If an angle A of a $$\triangle ABC$$ satisfies $$5\cos A + 3 = 0$$, then the roots of the quadratic equation $$9x^2 + 27x + 20 = 0$$ are:

We are told that in $$\triangle ABC$$ the angle $$A$$ satisfies the relation $$5\cos A + 3 = 0$$.

First, we isolate $$\cos A$$:

$$5\cos A + 3 = 0 \;\Longrightarrow\; 5\cos A = -3 \;\Longrightarrow\; \cos A = -\dfrac{3}{5}.$$

Since $$A$$ is an angle of a triangle, we know $$0 < A < \pi$$. The value $$\cos A = -\dfrac{3}{5}$$ is negative, so $$A$$ lies in the second quadrant, where sine is positive and cosine is negative.
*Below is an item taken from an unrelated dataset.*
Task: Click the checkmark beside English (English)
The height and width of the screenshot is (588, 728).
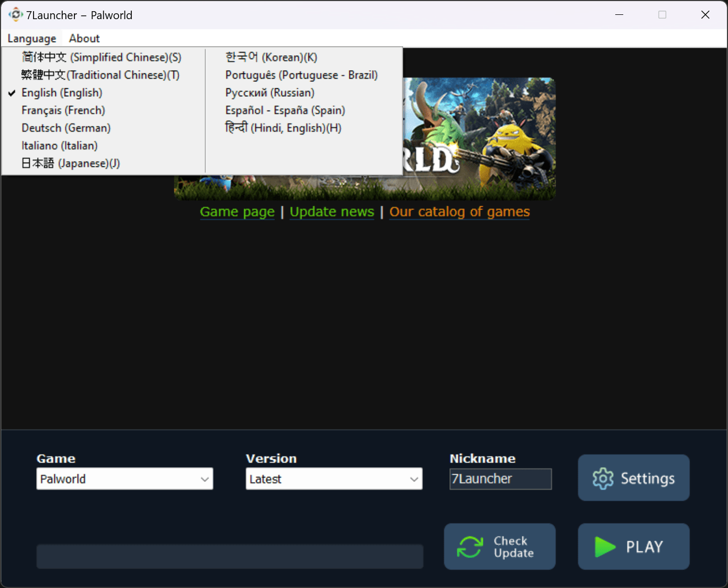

Now we compute $$\sin A$$ using the fundamental Pythagorean identity $$\sin^2\!A + \cos^2\!A = 1$$.

$$\sin^2\!A = 1 - \cos^2\!A = 1 - \left(-\dfrac{3}{5}\right)^2 = 1 - \dfrac{9}{25} = \dfrac{25}{25} - \dfrac{9}{25} = \dfrac{16}{25}.$$

Because $$A$$ is in the second quadrant, $$\sin A$$ is positive, hence

$$\sin A = \dfrac{4}{5}.$$

Next we find the other required trigonometric ratios.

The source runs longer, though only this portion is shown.